Our study identified several key mediators underlying the relationship between GLP-1R expression and ENOC. First, the use of GLP-1R agonists for weight management has been expanding rapidly78. Our results underscore the central role of weight loss in mediating the protective effect of GLP-1R expression on ENOC. Second, 18:2 LA emerged as an alternative mediator that was not reported by any existing study. LA, an essential polyunsaturated fatty acid obtained primarily from diet, plays a critical role in lipid metabolism and obesity79. Excessive LA intake can contribute to obesity-related conditions, such as fat accumulation, inflammation, and fatty liver disease80,81,82. The recent discovery that dietary LA is directly sensed through an FABP5-mTORC1 signaling axis to drive cancer progression provides a compelling mechanistic context for our finding83. This evidence establishes LA not merely as a nutrient but as a potent bioactive molecule capable of directly activating a key oncogenic pathway. Therefore, we hypothesize that the protective effect of GLP-1R signaling may operate by counteracting this tumor-promoting pathway identified in this study. GLP-1R activation may either reduce the bioavailability of LA for FABP5 binding or modulate downstream metabolic processes that ultimately suppress mTORC1 hyperactivation. Our genetic data thus position GLP-1R signaling as a critical upstream regulator of a pathogenic lipid-sensing pathway, shifting the focus from LA intake to its downstream signaling consequences.

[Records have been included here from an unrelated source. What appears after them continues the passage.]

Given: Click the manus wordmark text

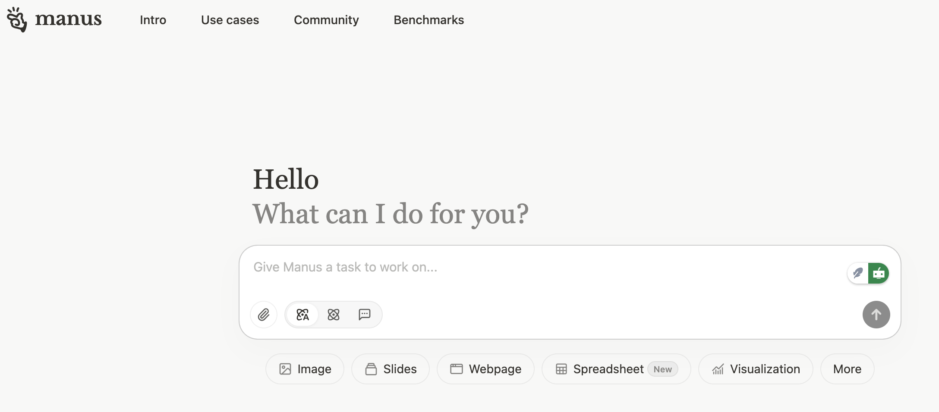Looking at the screenshot, I should click(68, 19).

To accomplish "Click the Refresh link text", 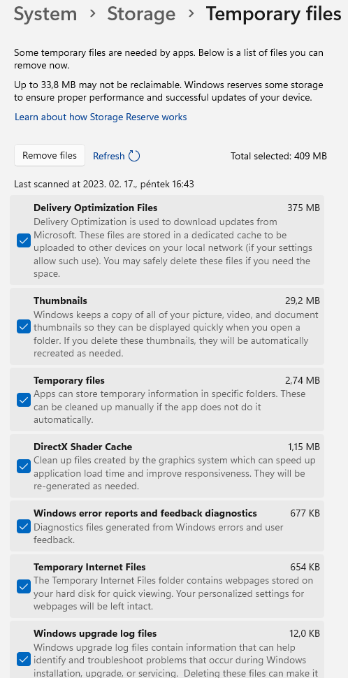I will 109,156.
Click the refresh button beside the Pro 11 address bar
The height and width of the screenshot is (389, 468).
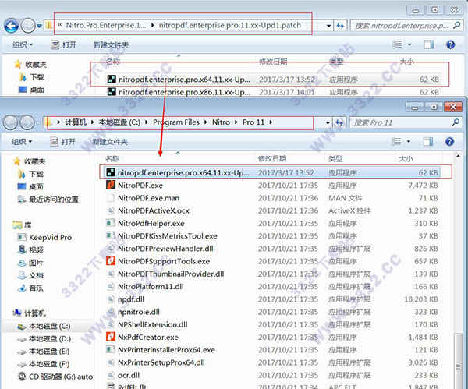point(339,122)
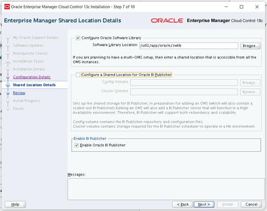
Task: Click the Software Library Location text field
Action: [x=188, y=46]
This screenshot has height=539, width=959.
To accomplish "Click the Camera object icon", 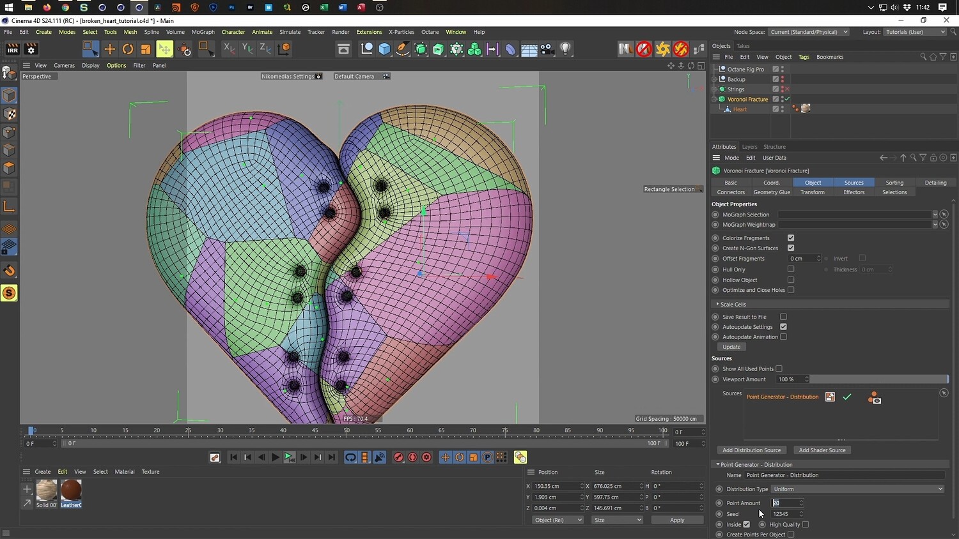I will (x=547, y=49).
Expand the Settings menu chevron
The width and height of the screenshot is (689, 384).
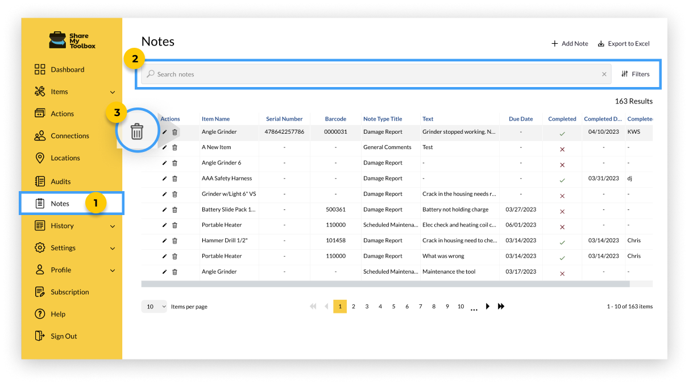[113, 249]
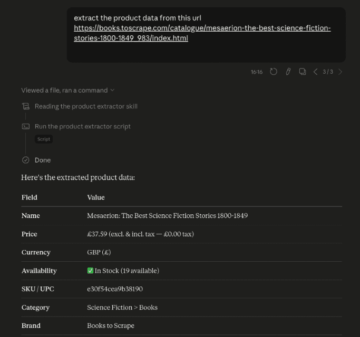360x337 pixels.
Task: Click the Done checkmark circle icon
Action: coord(25,160)
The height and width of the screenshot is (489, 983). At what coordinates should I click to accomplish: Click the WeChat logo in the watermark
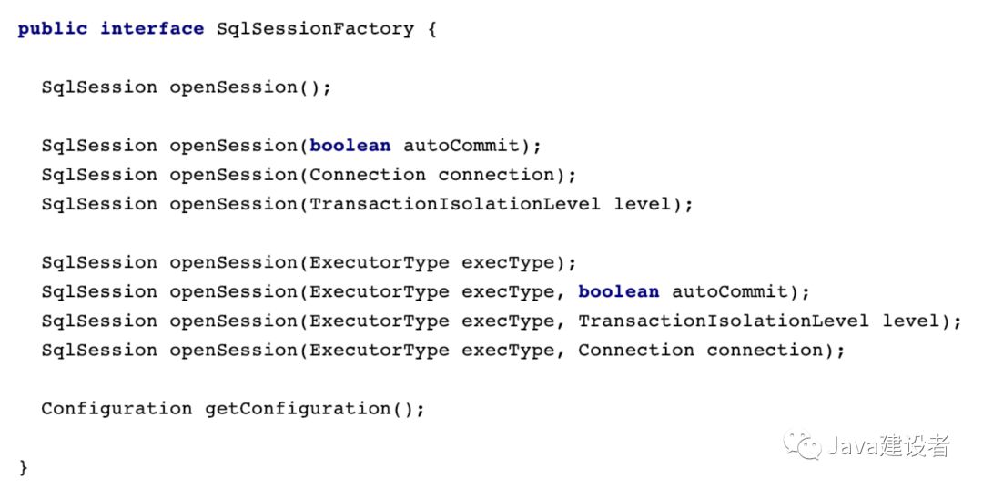point(804,445)
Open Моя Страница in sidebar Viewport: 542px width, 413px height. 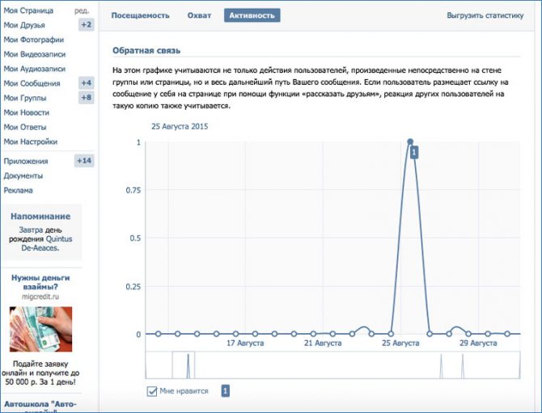click(29, 11)
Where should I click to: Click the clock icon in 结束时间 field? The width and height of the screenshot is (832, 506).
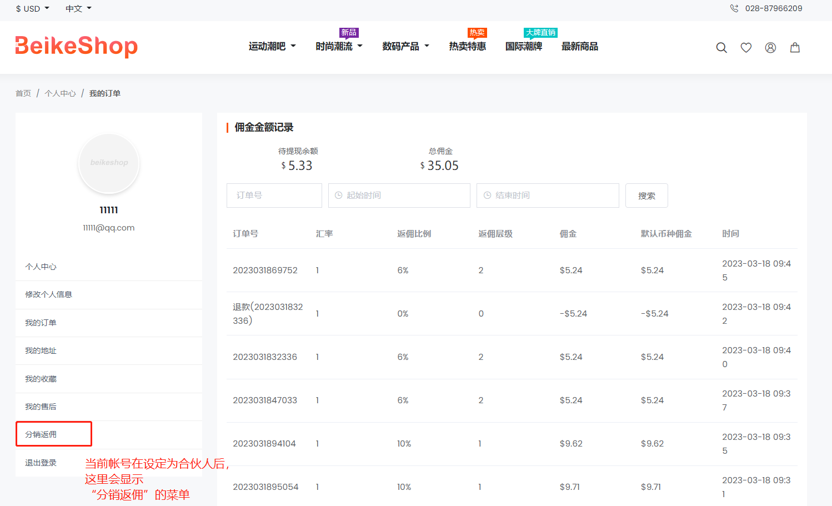tap(488, 196)
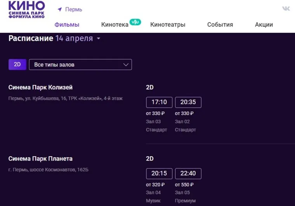Click the viju badge next to Кинотека
Image resolution: width=295 pixels, height=206 pixels.
tap(135, 22)
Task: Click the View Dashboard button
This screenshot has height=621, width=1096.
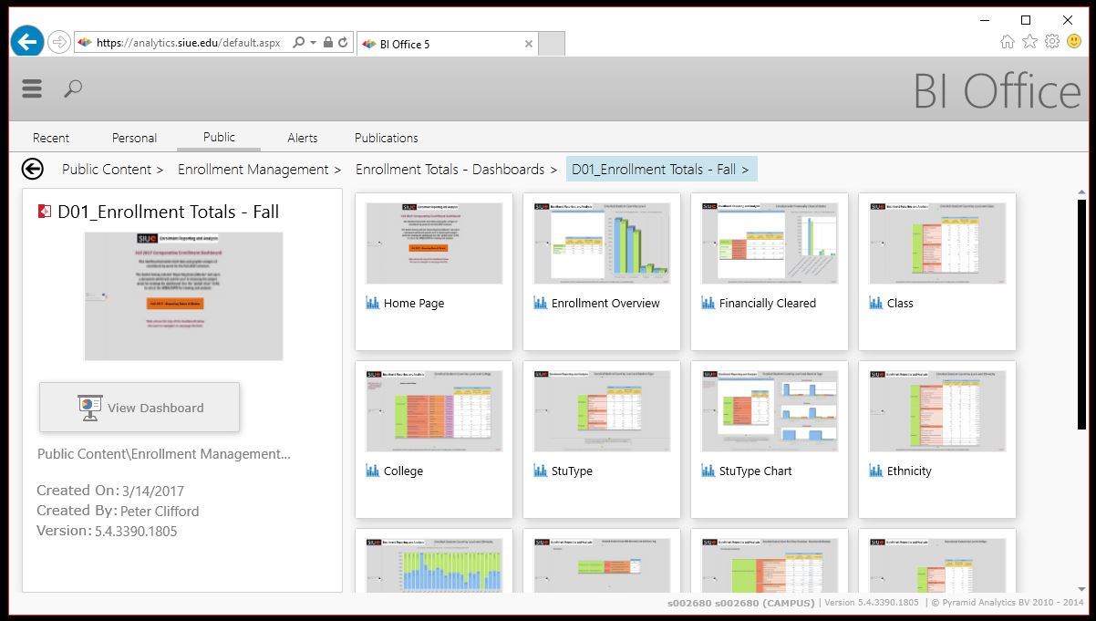Action: click(140, 408)
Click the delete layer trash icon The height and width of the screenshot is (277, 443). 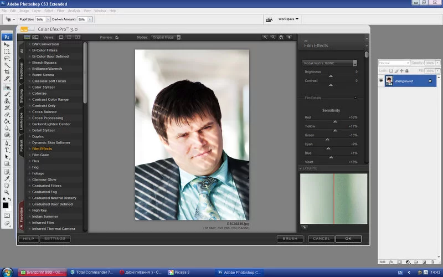[x=432, y=261]
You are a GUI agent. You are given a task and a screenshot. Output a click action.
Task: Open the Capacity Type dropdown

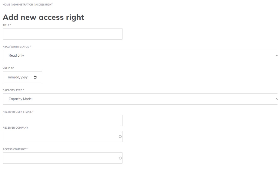click(128, 99)
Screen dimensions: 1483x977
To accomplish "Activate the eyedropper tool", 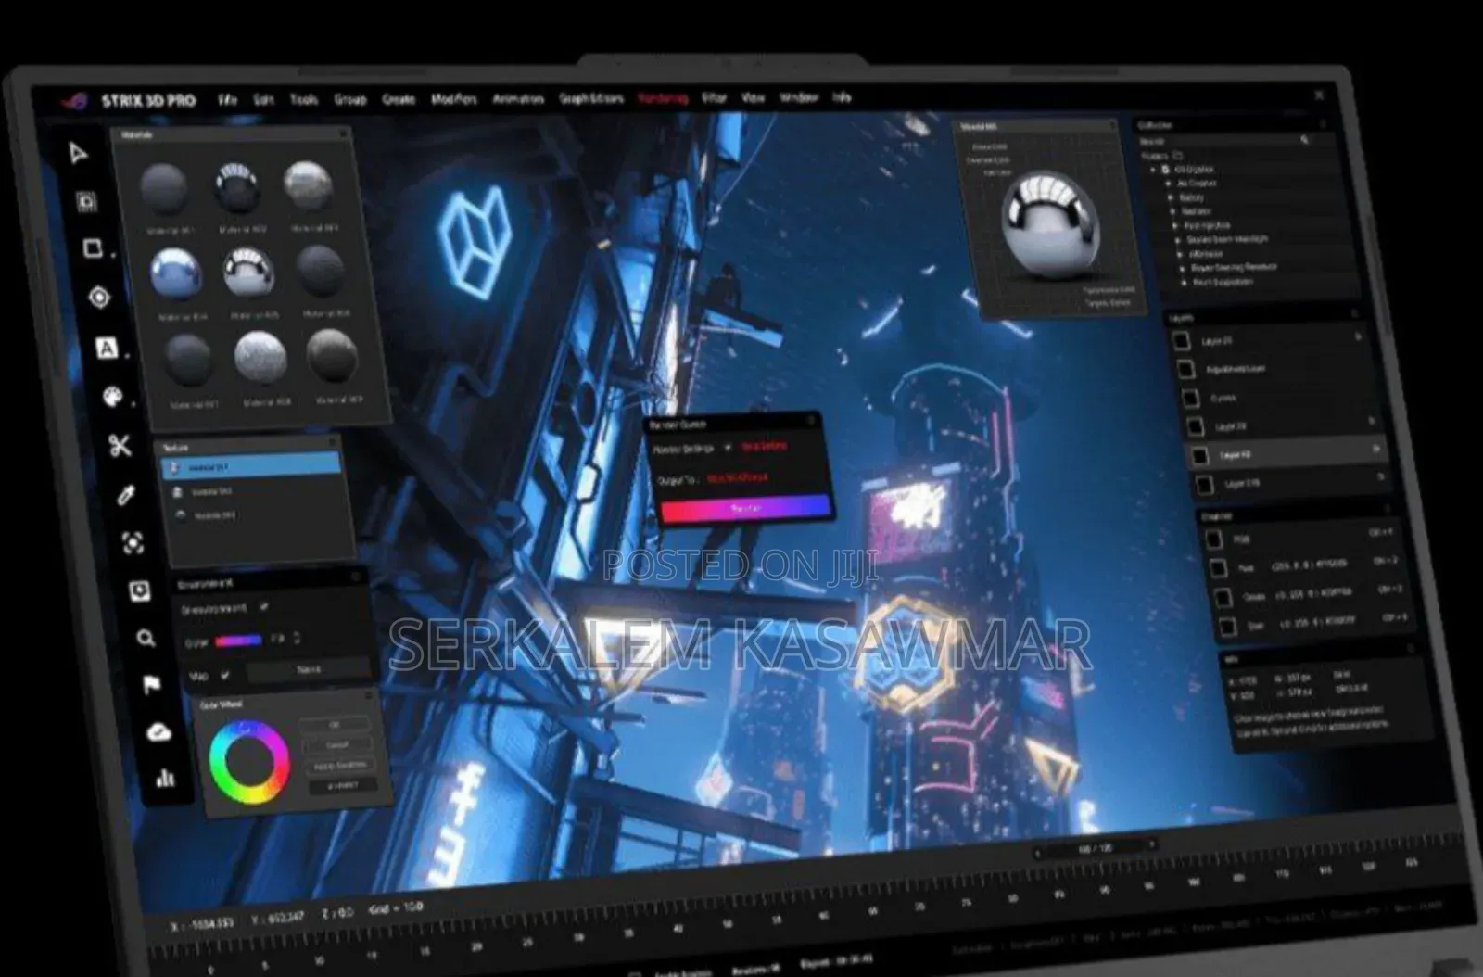I will click(126, 495).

Our study has several limitations. First, the estimated effects should be interpreted cautiously. The MR estimates reflect the long-term effects of GLP-1R expression on outcome risk. They do not capture the short-term effects of GLP-1R agonists in individuals with T2D or obesity. Second, as the primary datasets for both the exposure and mediators included male participants, our analysis necessarily assumed homogeneous effects across sexes. Although a prior study reported generally minimal sex differences in eQTLs, which supports the reliability of our instruments54. We also directly evaluated this assumption through sensitivity analyses. These analyses confirmed the absence of significant sex-specific bias in either our genetic instruments or the resulting causal estimates. Nevertheless, future studies with access to larger, sex-stratified datasets would be valuable to further investigate this aspect. Third, our study estimated the effects of GLP-1R expression only in a European population. Future studies should investigate the effects of GLP-1R agonists in populations with diverse ancestries and disease statuses. While we employed Steiger filtering to test the direction of causation as a sensitivity analysis, we note that its statistical power can be suboptimal when binary outcomes are involved. Therefore, the primary evidence for directionality in our cis-MR framework rests not on this statistical test, but on the strong prior biological knowledge that GLP-1R signaling influences downstream metabolic traits and cancer risk, and not vice versa. Finally, the statistical power to detect effects was limited for certain outcomes, particularly those with insufficient numbers of cases (e.g. LGSOC and CCOC), and thus we observed some wide confidence intervals for some of the MR estimates.

In conclusion, our findings provide evidence that GLP-1R expression is associated with a reduced risk of ENOC, partially mediated through its effects on body weight and lipid metabolism. The identification of this fatty acid pathway, robust to multiple sensitivity checks, offers an alternative mechanistic hypothesis beyond weight regulation alone. Further validation through clinical trials and exploration of the underlying mechanisms will be essential to fully understand the therapeutic potential of GLP-1R agonists in preventing ovarian cancer. Elucidating these modifiable factors could inform clinical prevention strategies and therapeutics for ovarian cancer, while also explaining the heterogeneity observed across ovarian cancer subtypes.